Key differences between Fiverr and Upwork
There are a number of different types of freelancing sites these days. Fiverr and Upwork are two of the most popular, and they each have different ways of working.
Fiverr is a ‘gig’ site; primarily you post pre-packaged services and clients buy them ‘as is’. Fiverr does have a section for gig requests, but it’s not great. As a freelancer, Fiverr is prefect for repeatable gigs or stuff you find easy to churn out with defined (and ideally, minimal) time and effort.
Upwork is a straight up freelancing site; you present your skills and resume, then clients either contact you directly with a job offer, or they post jobs for which you can apply. There is a lot more flexibility and jobs tend to be bigger on Upwork (plus the fees are a lot lower if working with the same client repeatedly).
Fiverr is a competitive marketplace to work in and is best suited for fast turnaround jobs that can be time-boxed.
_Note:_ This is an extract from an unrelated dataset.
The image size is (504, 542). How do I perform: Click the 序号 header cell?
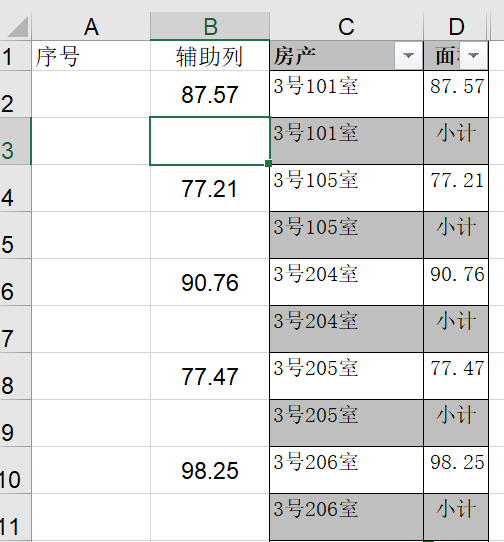pyautogui.click(x=91, y=56)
If you're able to provide great customer service, get great reviews and complete as many gigs as possible, you can become a very successful seller. You can also sell really weird gigs – the only limit is your imagination.
Can you earn enough money at Fiverr to travel comfortably in your van without worry? Well, if you have a profitable skill that can turn around value and not take up too much time, the answer is probably yes. If you have little to no skills, you're going to have a difficult time earning enough money to survive on using Fiverr alone, but you could make a few quid on the side and learn a lot.